CBS EVENING NEWS COVERAGE OF FIRST IRAQI WAR 1991
On August 2, 1990 at 2:00 am ,local time, Iraq launched an invasion with four elite Iraqi Republican Guard divisions (1st Hammurabi Armoured Division, 2nd al-Medinah al-Munawera Armoured Division, 3rd Tawalkalna ala-Allah Mechanized Infantry Division and 6th Nebuchadnezzar Motorized Infantry Division) and Iraqi Army special forces units equivalent to a full division. The main thrust was conducted by the commandos deployed by helicopters and boats to attack Kuwait City, while the other divisions seized the airports and two airbases.

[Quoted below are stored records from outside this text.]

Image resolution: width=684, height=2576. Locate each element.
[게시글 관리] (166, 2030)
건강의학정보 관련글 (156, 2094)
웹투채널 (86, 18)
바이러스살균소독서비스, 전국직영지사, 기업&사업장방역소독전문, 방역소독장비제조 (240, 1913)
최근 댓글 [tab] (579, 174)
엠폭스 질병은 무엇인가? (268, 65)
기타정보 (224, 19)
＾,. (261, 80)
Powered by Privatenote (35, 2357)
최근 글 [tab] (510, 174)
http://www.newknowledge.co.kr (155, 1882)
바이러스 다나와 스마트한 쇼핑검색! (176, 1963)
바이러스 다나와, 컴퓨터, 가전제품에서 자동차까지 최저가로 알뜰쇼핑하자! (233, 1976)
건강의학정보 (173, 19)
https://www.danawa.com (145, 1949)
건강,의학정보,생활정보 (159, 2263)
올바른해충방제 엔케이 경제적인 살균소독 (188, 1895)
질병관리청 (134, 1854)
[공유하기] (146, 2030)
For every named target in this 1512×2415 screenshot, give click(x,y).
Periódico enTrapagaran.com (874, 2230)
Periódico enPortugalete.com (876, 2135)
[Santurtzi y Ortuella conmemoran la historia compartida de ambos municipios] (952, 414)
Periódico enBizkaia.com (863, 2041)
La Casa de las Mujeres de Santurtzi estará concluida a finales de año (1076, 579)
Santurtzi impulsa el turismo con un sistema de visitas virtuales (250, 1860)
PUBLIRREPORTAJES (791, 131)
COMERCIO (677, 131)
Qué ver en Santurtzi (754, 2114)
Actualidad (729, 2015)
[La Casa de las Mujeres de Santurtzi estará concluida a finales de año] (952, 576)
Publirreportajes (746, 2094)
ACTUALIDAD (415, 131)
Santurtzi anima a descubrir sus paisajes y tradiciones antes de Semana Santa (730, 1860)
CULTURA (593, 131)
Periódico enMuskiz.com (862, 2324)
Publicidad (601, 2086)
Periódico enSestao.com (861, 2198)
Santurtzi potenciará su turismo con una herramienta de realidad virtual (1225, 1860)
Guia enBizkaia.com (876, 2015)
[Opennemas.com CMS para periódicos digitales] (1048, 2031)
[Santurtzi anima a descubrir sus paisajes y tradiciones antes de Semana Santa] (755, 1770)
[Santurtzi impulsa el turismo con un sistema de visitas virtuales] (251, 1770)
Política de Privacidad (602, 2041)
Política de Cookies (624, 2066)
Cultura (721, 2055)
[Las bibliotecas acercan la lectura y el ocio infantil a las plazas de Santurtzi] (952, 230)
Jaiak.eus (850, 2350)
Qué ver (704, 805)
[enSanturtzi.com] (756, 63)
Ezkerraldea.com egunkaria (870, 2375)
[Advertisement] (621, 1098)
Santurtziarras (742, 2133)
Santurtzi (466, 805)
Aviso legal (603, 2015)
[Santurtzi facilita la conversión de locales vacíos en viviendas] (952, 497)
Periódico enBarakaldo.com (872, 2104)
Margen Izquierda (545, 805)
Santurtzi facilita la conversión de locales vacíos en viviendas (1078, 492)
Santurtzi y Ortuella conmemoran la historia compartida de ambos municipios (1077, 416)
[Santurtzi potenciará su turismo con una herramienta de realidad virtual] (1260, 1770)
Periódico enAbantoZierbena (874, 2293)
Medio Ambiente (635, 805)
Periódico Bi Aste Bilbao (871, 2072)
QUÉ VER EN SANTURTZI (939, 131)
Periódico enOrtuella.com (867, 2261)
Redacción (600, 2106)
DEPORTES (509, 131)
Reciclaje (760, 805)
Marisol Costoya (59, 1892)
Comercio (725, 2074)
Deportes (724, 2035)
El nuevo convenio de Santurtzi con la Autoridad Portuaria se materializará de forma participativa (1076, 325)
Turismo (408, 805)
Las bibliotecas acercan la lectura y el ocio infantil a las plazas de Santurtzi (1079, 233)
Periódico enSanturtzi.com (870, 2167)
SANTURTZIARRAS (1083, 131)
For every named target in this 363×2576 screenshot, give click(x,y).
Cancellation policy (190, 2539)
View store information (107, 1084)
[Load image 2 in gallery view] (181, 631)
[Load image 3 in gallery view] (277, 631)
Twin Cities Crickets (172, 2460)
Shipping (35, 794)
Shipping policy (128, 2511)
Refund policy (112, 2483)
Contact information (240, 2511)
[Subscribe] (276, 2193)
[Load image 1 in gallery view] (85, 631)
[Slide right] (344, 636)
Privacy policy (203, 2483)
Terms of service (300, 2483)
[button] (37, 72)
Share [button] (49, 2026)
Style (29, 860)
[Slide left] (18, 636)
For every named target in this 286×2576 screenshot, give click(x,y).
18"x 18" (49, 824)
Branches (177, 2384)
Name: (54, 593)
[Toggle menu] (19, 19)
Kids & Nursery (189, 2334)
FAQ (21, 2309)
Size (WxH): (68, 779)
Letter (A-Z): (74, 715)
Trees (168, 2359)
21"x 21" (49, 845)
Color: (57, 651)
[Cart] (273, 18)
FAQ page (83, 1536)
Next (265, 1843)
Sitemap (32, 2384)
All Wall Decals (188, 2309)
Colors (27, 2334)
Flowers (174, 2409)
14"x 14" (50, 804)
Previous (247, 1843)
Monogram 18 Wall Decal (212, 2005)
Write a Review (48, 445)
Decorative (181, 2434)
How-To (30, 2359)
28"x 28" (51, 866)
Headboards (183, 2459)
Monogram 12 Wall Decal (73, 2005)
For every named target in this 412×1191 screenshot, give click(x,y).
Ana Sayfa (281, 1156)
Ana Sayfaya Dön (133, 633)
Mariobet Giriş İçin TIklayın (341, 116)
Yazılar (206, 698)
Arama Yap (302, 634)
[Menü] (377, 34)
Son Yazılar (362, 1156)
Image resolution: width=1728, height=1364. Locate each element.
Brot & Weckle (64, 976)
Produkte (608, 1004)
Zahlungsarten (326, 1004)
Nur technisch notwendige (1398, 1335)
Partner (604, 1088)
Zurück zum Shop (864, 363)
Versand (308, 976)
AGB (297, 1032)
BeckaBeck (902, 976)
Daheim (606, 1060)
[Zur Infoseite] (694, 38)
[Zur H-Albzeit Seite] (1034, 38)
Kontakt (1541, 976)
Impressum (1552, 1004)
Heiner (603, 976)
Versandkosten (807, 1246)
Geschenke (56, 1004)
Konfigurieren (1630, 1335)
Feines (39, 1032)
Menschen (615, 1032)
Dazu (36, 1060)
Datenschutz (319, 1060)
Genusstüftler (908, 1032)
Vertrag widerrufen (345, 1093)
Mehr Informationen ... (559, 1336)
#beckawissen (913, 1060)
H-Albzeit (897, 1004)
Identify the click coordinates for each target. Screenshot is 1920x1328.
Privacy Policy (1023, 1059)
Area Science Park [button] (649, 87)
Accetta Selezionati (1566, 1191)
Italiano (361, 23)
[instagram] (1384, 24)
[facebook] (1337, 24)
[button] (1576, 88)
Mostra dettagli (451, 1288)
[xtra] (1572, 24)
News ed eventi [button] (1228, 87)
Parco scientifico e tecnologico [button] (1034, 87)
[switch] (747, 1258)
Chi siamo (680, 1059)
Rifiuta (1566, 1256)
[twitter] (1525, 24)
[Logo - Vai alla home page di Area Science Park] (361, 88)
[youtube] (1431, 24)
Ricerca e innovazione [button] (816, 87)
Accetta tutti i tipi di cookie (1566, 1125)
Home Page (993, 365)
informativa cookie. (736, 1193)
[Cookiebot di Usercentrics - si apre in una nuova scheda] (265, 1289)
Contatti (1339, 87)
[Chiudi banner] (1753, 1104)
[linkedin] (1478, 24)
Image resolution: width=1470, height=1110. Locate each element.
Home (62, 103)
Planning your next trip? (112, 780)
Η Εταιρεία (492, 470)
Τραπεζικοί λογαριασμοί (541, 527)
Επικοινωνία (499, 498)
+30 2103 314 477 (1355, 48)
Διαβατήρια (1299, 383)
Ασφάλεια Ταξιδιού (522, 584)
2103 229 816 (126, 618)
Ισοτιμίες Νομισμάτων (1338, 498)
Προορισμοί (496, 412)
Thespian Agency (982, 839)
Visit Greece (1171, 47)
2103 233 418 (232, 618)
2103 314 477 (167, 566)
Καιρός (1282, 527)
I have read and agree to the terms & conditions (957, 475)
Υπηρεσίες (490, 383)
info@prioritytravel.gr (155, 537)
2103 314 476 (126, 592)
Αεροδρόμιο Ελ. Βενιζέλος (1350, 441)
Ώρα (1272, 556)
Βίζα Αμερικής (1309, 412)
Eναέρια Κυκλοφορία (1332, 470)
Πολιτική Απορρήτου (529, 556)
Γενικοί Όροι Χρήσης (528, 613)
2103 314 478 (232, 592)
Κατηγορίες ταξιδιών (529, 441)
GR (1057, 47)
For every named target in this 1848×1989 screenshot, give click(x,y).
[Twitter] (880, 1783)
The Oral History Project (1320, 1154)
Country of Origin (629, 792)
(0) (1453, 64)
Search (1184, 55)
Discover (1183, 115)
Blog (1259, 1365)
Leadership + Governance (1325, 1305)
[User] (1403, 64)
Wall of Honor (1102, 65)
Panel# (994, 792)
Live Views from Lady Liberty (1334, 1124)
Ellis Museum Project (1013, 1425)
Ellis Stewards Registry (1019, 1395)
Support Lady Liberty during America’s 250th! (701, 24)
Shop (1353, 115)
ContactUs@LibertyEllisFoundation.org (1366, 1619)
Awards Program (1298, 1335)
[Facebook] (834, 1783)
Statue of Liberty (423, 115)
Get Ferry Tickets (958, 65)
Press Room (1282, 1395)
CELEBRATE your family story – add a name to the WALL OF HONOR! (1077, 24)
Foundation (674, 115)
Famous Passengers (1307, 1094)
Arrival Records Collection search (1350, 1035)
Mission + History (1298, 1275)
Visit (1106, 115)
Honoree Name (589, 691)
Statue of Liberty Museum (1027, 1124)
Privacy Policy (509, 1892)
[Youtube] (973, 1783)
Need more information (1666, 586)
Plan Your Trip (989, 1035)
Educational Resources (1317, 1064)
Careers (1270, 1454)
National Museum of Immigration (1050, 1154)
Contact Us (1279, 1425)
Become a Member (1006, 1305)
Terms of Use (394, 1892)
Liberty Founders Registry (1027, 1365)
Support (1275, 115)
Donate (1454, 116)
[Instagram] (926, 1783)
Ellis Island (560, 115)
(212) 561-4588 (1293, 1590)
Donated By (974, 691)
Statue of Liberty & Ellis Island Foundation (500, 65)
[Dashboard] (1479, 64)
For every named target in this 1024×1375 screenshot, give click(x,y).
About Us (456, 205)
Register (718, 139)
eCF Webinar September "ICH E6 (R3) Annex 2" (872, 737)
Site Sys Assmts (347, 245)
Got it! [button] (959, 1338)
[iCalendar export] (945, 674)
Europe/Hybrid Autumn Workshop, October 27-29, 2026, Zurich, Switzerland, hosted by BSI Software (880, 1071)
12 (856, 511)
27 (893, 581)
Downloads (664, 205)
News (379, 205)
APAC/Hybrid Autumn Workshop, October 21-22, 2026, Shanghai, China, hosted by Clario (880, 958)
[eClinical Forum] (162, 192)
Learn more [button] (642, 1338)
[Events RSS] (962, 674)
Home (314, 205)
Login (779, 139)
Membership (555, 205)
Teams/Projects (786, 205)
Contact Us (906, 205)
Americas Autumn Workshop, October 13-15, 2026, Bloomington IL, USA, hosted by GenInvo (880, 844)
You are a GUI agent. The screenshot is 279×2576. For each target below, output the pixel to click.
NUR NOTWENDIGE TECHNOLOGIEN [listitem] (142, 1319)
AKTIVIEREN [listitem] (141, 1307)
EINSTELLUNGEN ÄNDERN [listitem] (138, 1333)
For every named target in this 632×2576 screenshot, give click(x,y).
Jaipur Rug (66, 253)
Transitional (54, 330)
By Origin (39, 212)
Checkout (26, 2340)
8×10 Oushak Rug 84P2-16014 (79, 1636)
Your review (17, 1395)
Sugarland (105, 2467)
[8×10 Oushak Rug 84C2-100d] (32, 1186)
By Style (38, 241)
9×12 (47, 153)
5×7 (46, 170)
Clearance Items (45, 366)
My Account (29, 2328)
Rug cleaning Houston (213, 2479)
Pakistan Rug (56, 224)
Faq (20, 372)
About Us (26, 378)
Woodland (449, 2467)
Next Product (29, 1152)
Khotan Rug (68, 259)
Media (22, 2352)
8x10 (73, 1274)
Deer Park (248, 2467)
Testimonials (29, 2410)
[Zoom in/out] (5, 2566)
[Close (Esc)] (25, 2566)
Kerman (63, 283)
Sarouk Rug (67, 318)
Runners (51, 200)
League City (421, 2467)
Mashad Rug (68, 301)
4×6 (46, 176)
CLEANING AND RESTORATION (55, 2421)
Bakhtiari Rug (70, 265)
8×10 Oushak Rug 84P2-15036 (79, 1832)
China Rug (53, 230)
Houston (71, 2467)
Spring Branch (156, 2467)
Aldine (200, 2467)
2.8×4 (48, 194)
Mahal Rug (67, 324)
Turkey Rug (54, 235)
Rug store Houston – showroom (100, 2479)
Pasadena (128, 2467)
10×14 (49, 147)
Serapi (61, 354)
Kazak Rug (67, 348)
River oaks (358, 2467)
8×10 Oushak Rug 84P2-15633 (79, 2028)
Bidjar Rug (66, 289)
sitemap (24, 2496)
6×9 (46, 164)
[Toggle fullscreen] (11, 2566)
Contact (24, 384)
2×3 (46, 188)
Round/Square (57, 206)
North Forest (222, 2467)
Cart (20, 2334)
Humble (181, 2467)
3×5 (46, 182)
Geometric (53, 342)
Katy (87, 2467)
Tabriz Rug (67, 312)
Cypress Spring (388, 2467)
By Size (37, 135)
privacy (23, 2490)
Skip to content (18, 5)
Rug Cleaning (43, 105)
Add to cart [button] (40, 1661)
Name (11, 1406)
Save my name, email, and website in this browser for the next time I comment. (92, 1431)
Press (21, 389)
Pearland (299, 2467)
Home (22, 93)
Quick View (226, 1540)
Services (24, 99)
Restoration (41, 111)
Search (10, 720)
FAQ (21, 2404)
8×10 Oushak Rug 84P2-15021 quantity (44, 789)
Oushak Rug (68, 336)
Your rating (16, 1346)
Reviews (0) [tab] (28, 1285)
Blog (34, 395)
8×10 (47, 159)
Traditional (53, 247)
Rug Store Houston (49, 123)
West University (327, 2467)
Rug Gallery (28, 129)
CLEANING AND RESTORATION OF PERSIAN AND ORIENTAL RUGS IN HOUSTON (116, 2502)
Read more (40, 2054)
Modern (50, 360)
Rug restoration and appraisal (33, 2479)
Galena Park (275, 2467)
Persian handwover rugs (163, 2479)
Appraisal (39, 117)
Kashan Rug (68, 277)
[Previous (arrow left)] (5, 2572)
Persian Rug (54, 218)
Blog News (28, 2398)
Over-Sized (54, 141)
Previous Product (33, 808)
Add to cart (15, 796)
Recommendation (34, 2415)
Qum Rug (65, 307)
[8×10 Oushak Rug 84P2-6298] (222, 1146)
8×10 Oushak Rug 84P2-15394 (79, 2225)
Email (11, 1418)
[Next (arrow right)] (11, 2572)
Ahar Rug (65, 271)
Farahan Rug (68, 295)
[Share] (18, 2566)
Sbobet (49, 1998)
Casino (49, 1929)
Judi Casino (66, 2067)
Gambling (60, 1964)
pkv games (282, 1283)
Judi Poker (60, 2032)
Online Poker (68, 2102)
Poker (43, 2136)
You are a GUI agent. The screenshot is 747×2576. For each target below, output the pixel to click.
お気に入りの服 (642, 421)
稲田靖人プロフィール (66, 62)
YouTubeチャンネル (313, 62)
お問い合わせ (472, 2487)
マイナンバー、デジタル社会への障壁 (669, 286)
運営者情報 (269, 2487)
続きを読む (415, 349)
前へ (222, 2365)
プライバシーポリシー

In support of these units, the Iraqi Army deployed a squadron of Mil Mi-25 helicopter gunships, several units of Mi-8 and Mi-17 transport helicopters, as well as a squadron of Bell 412 helicopters. The foremost mission of the helicopter units was to transport and support Iraqi commandos into Kuwait City, and subsequently to support the advance of ground troops. The Iraqi Air Force (IrAF) had at least two squadrons of Sukhoi Su-22, one of Su-25, one of Mirage F1 and two of MiG-23 fighter-bombers. The main task of the IrAF was to establish air superiority through limited counter-air strikes against two main air bases, to provide close air support and reconnaissance as necessary.
In spite of months of Iraqi sabre-rattling, Kuwait did not have its forces on alert and was caught unaware. The first indication of the Iraqi ground advance was from a radar-equipped aerostat that detected an Iraqi armour column moving south. Kuwaiti air, ground, and naval forces resisted, but were vastly outnumbered. In central Kuwait, the 35th Armoured Brigade deployed approximately a battalion of tanks against the Iraqis and fought delaying actions near Jahra, west of Kuwait City. In the south, the 15th Armoured Brigade moved immediately to evacuate its forces to Saudi Arabia. Of the small Kuwaiti Navy, two missile boats were able to evade capture or destruction, one of the craft sinking three Iraqi vessels before fleeing.
Kuwait Air Force aircraft were scrambled, but approximately 20% were lost or captured. An air battle with the Iraqi helicopter airborne forces was fought over Kuwait City, inflicting heavy losses on the Iraqi elite troops, and a few combat sorties were flown against Iraqi ground forces. The remaining 80% were then evacuated to Saudi Arabia and Bahrain, some aircraft even taking off from the highways adjacent to the bases as the runways were overrun. While these aircraft were not used in support of the subsequent Gulf War, the "Free Kuwait Air Force" assisted Saudi Arabia in patrolling the southern border with Yemen, which was considered a threat by the Saudis because of Yemen-Iraq ties.
Iraqi tanks attacked Dasman Palace, the royal residence. Amir Jaber Al-Ahmad Al-Jaber Al-Sabah had already fled into the Saudi desert. His younger half brother, Sheikh Fahad Al-Ahmed Al-Jaber Al-Sabah, was seized from BA149, and was shot and killed, after which his body was placed in front of a tank and run over.